Andy Jacobson, senior vice president of sales and business development at ContextWeb, continues to see marketers moving budgets from traditional ad media to online formats like Webcasts, podcasts and contextual and behavioral targeting.

“Marketers … are demanding that these online advertising solutions provide a greater deal of accountability in regards to privacy, metrics and targeting,” he said. “In terms of targeting, we see that more and more marketers are expecting these online solutions to incorporate targeting criteria such as geo-targeting, demographic targeting and category targeting into their ad servers.”

David Levin is president of New York interactive agency i33 Communications and a speaker this year at ad:tech. He will share his formula for structuring an equitable risk-sharing compensation model to ensure that marketers incent the right behavior and obtain the best results from their online agencies.

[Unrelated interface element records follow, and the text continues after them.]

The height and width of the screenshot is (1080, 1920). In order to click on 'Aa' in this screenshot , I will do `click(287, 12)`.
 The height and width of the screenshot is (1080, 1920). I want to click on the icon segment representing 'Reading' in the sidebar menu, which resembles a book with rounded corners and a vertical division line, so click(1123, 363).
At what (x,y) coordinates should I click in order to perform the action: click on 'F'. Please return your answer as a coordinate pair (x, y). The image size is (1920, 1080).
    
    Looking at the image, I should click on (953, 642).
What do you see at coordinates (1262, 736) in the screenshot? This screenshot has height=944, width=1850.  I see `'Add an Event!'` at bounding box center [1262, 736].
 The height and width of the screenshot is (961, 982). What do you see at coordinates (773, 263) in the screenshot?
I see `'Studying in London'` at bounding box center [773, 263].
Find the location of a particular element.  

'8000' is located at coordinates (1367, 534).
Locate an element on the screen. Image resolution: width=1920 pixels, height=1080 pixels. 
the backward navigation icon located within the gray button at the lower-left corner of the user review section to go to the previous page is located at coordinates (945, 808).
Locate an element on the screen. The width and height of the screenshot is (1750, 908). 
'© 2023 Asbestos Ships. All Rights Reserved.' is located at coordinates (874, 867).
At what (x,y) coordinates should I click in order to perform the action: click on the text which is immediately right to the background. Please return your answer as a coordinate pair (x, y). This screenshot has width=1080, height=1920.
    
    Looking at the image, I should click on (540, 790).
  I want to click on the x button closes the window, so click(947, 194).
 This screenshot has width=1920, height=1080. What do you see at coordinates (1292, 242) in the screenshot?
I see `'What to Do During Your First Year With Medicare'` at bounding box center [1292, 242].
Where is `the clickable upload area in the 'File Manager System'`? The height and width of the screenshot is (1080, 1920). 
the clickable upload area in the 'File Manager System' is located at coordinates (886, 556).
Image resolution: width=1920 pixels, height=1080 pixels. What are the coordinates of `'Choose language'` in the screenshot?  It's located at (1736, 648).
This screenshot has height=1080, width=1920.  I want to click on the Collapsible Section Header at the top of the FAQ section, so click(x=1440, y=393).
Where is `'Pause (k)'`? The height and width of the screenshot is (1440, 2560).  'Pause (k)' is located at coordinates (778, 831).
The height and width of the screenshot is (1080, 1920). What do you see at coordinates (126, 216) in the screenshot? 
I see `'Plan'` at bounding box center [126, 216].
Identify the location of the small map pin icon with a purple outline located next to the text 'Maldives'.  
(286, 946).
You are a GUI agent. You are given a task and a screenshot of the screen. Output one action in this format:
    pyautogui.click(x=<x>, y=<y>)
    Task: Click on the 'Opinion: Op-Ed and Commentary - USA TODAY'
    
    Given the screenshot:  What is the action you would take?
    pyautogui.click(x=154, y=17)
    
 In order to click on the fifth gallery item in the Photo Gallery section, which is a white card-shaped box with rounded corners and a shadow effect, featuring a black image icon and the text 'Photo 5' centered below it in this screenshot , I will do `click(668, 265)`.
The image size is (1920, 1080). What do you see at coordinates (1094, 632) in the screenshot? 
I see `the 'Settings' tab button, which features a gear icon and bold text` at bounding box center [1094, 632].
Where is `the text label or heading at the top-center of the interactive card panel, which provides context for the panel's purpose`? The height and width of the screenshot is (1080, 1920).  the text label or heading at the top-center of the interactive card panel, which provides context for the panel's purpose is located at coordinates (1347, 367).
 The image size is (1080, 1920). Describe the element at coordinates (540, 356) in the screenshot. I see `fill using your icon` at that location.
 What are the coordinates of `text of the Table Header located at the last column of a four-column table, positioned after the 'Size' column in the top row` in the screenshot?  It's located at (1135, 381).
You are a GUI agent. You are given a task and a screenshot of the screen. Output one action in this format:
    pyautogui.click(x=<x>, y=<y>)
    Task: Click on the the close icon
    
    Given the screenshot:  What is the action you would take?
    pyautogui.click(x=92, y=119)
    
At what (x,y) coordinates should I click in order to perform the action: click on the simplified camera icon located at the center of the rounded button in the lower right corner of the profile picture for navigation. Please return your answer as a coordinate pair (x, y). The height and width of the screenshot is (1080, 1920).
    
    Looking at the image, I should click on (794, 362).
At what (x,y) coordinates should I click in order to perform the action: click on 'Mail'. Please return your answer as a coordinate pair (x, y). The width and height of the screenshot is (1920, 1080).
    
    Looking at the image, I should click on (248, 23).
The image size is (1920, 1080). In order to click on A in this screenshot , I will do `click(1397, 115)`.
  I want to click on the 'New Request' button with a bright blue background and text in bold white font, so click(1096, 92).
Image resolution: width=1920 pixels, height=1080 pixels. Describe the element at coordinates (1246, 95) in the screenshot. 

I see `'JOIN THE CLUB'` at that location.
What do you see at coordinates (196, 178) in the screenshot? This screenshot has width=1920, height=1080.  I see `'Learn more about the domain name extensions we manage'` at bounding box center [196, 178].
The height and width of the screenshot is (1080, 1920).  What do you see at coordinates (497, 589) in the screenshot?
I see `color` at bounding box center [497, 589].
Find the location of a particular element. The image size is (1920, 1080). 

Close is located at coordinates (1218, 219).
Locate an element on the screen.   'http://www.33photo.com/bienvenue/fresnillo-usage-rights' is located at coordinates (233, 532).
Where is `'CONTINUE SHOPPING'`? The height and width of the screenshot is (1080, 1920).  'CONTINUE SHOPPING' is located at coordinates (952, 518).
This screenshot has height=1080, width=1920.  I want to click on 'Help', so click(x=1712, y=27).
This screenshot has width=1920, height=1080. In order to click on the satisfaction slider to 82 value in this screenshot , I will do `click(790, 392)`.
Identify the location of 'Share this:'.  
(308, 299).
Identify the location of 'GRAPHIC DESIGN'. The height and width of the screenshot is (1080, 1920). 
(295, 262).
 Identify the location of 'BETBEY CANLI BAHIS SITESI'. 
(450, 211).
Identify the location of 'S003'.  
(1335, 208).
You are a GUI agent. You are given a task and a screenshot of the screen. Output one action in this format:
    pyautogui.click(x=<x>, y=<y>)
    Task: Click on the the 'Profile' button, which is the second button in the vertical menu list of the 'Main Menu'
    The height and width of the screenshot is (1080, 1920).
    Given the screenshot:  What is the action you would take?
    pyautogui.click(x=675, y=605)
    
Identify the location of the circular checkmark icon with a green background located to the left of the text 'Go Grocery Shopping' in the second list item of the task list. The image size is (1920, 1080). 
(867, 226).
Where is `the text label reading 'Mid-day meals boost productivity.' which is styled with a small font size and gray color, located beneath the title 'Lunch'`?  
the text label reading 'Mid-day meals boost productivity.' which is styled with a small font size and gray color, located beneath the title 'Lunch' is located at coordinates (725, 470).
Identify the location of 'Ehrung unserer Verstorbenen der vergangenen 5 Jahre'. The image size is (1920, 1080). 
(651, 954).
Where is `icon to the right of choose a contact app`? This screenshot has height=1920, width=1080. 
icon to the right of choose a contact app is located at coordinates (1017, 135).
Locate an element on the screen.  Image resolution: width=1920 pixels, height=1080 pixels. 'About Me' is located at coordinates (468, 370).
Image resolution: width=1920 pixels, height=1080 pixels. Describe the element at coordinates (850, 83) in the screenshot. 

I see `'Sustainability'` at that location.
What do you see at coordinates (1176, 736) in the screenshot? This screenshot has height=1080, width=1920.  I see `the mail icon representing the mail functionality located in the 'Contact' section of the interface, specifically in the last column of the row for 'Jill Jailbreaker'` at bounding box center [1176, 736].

Mr. Levin said marketers are moving away from commission models to incentive-based options. Nearly 50 percent of advertisers now employ some incentive-based remuneration, he said, citing data from the Association of National Advertisers.

“If this is true, then why aren't more online agencies offering pay-for-performance comp plans?” he said. “After all, online is the most trackable medium, right? Isn't it a perfect fit to pay an online agency based on leads and sales generated online? That's why my presentation will also address agencies' risk aversions, and why even many marketers are shying away from incentive-based models.”

However, as marketers grow more sophisticated, so do prospects and customers. This is the belief of Philippe Suchet, ad:tech veteran and CEO of Kefta Inc., San Francisco.

“Consumers are very willing to switch to another company if you don't meet their expectations or if you exhaust their limited patience,” he said. “Marketers need to worry about bombarding consumers with irrelevant messages. We've already killed the medium of pop-ups by abusing the channel. We don't want to kill banners and e-mails. Quality over quantity needs to be our guiding principle this year.”